Viscoelastic finite element analysis of an all-ceramic fixed partial denture

In recent years metal-free ceramic systems have become increasingly popular in dental practice because of their superior aesthetics, chemical durability and biocompatibility. Recently, manufacturers have proposed new dental ceramic systems that are advertized as being suitable for posterior fixed partial dentures (FPDs). Reports indicate that some of these systems have exhibited poor clinical performance. The objective of this study was to use the viscoelastic option of the ANSYS finite element program to calculate residual stresses in an all-ceramic FPD for four ceramic–ceramic combinations.

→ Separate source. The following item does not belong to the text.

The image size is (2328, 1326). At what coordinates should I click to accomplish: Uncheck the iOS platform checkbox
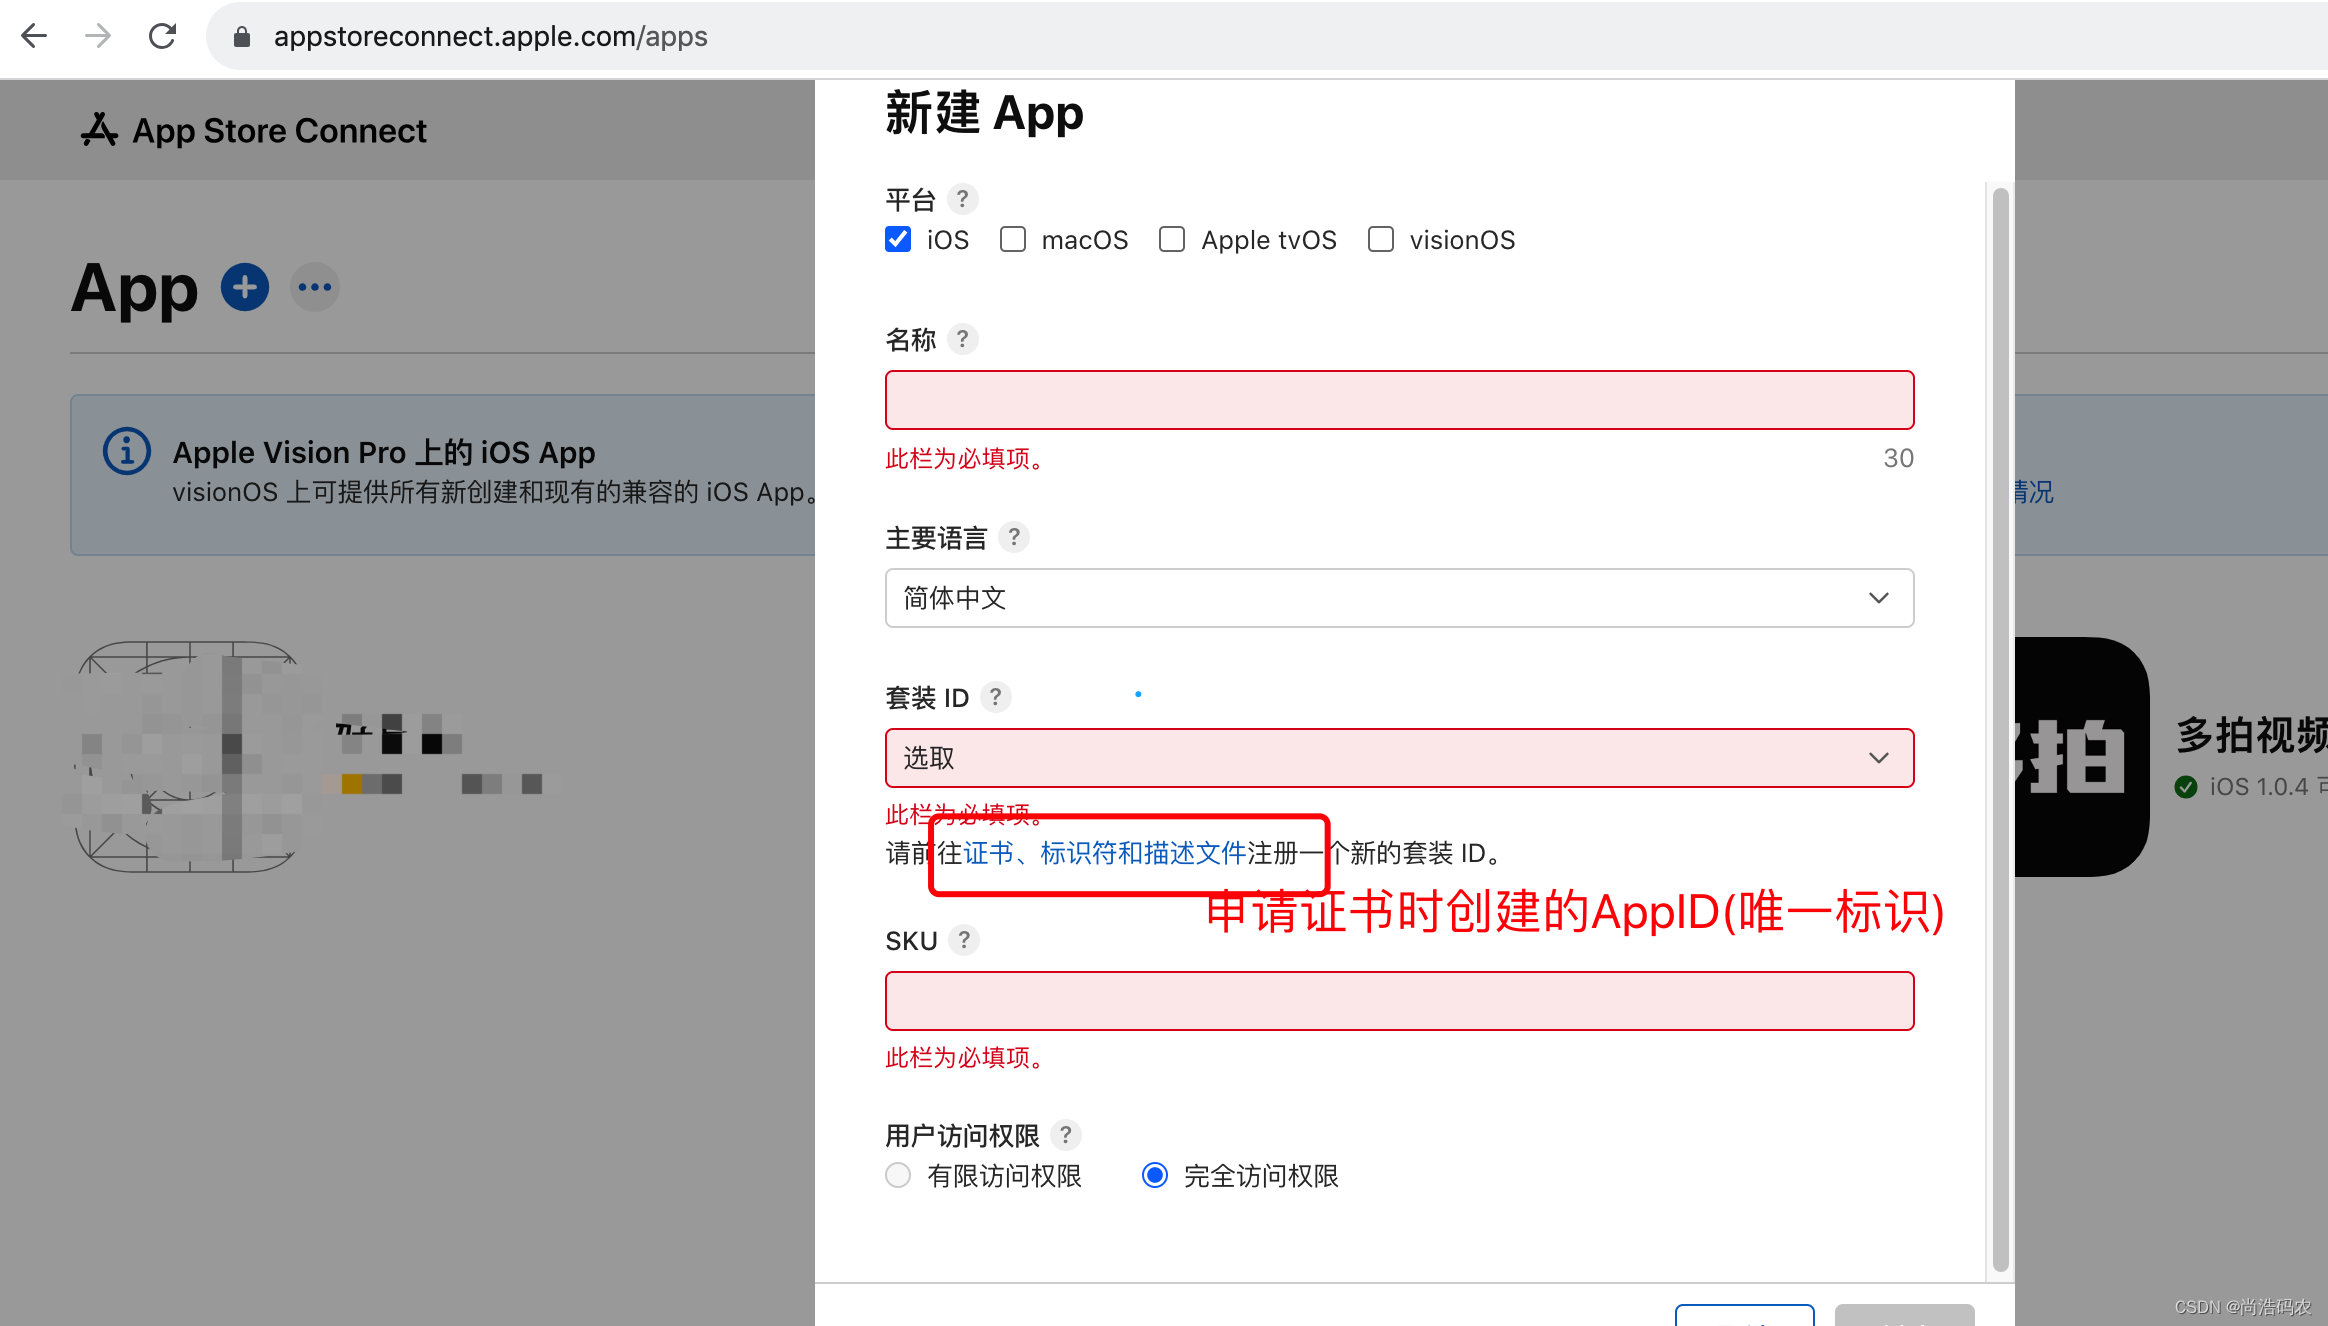(x=897, y=239)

A three-dimensional finite element model of the FPD was constructed from digitized scanning data and calculations were performed for four systems: (1) IPS Empress® 2, a glass-veneering material, and Empress® 2 core ceramic; (2) IPS Eris™ a low fusing fluorapatite-containing glass-veneering ceramic, and Empress® 2 core ceramic; (3) IPS Empress® 2 veneer and an experimental lithium–disilicate-based core ceramic; and (4) IPS ErisTM and an experimental lithium–disilicate-based core ceramic. The maximum residual tensile stresses in the veneer layer for these combinations are as follows: (1) 77 MPa, (2) 108 MPa, (3) 79 MPa, and (4) 100 MPa. These stresses are relatively high compared to the flexural strengths of these materials. In all cases, the maximum residual tensile stresses in the core frameworks were well below the flexural strengths of these materials. We conclude that the high residual tensile stresses in all-ceramic FPDs with a layering ceramic may place these systems in jeopardy of failure under occlusal loading in the oral cavity.